=== Instruction ===
Can you return these lines word for word, leaving the pictures out?

___ Items

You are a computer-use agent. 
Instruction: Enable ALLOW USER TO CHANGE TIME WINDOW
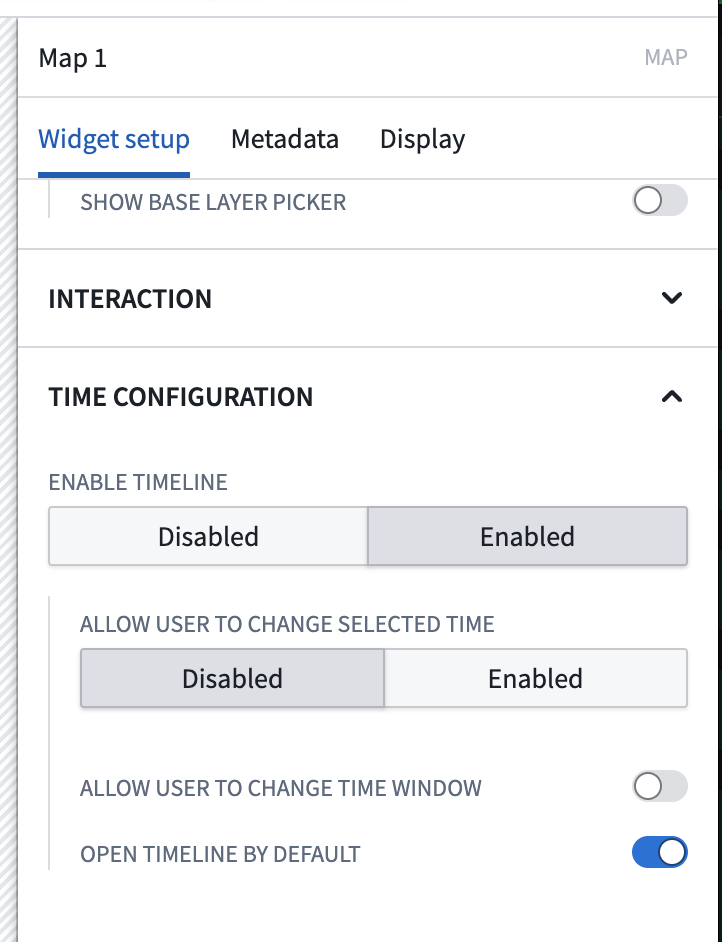point(659,787)
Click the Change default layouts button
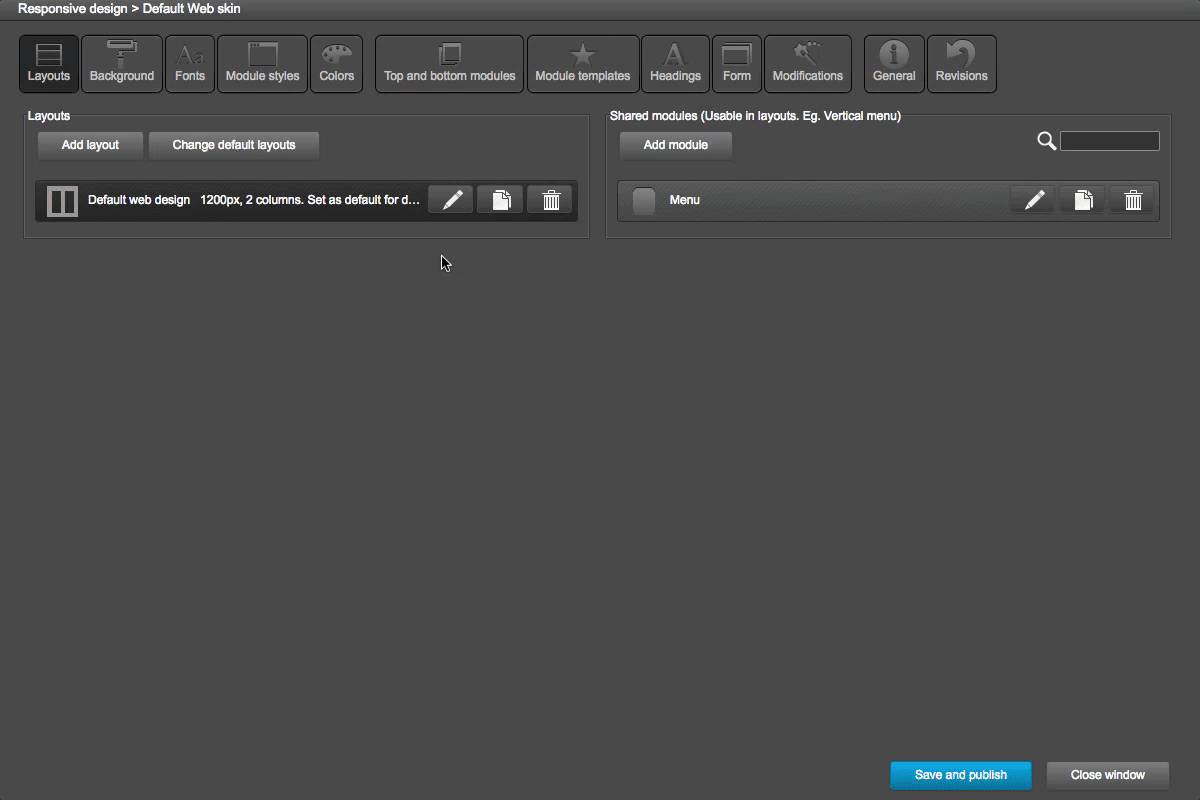 click(x=234, y=145)
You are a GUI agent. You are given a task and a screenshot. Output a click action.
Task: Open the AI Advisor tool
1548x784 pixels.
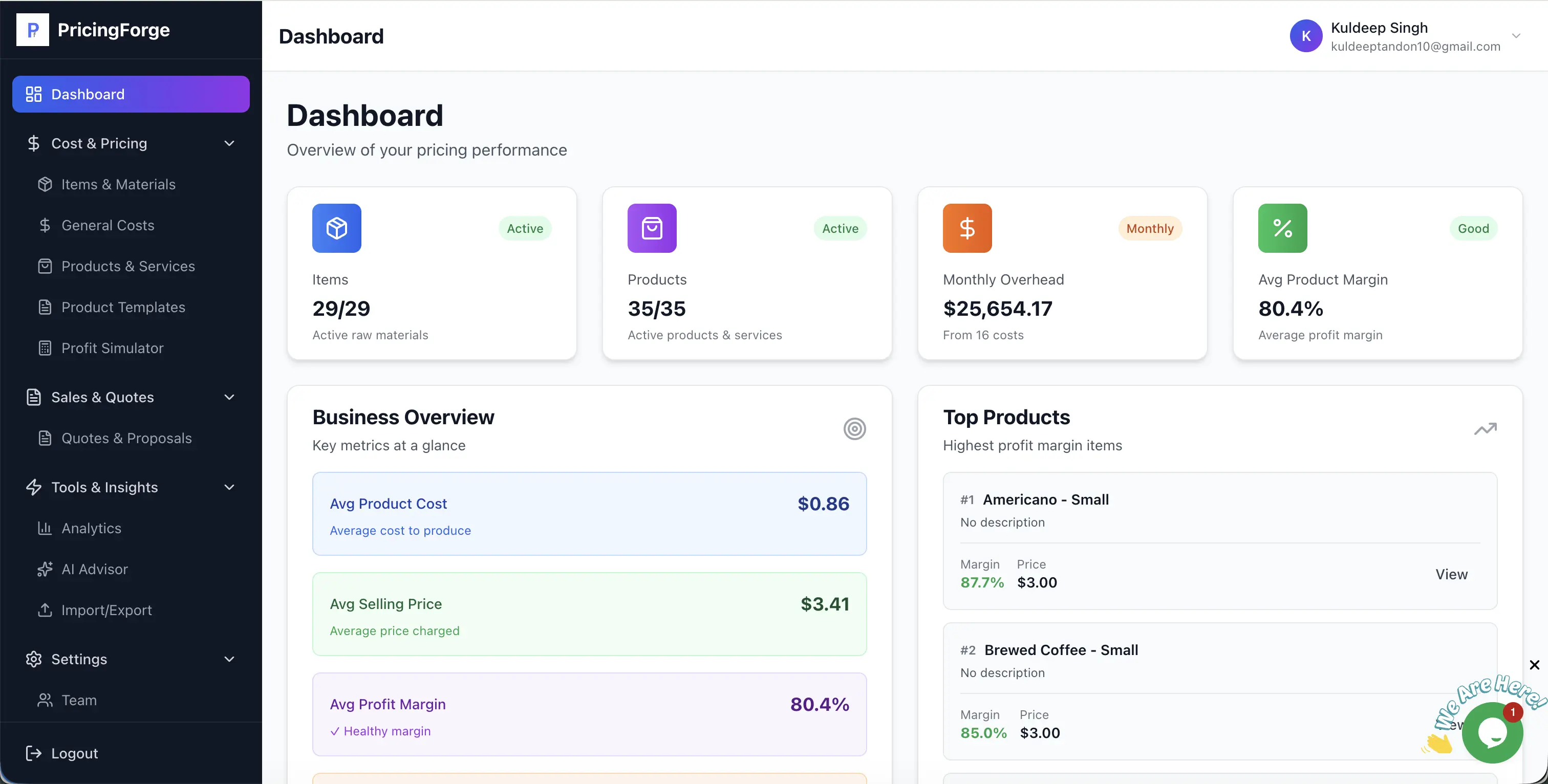(x=94, y=569)
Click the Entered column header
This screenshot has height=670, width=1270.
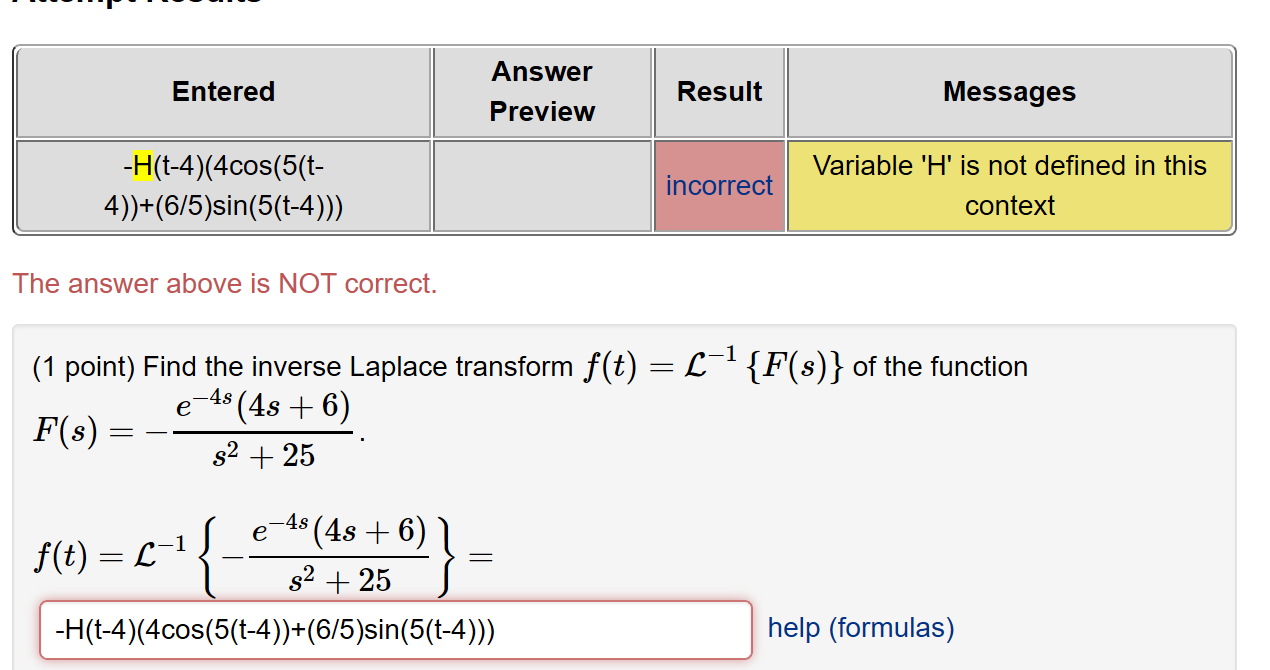tap(222, 91)
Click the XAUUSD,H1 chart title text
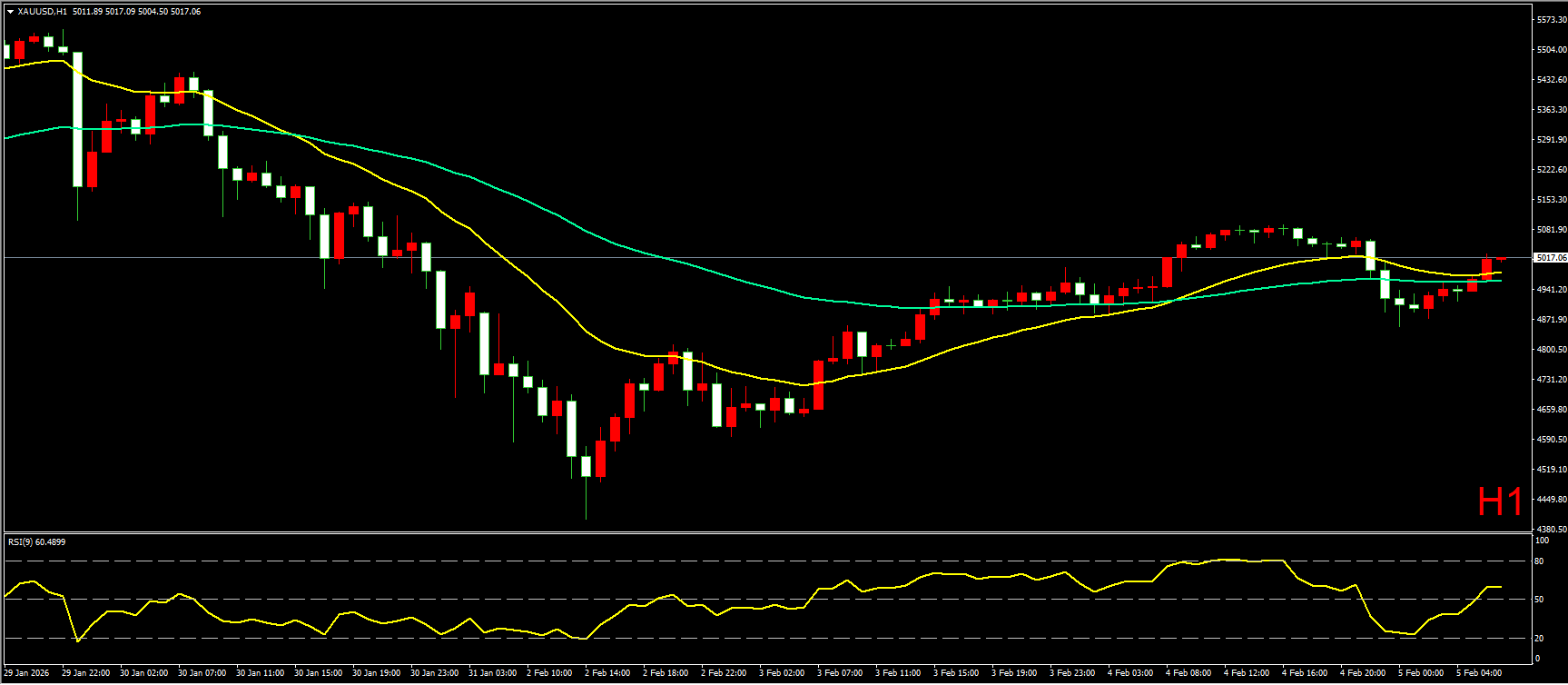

______

=== Result of the task ===
You are a computer-use agent. 
Instruction: Enable ALLOW USER TO CHANGE TIME WINDOW
point(659,787)
Click the Change default layouts button
 click(x=234, y=145)
You are a GUI agent. You are given a task and a screenshot. Output a click action.
Task: Open the AI Advisor tool
1548x784 pixels.
(x=94, y=569)
Click the Entered column header
This screenshot has height=670, width=1270.
tap(222, 91)
Click the XAUUSD,H1 chart title text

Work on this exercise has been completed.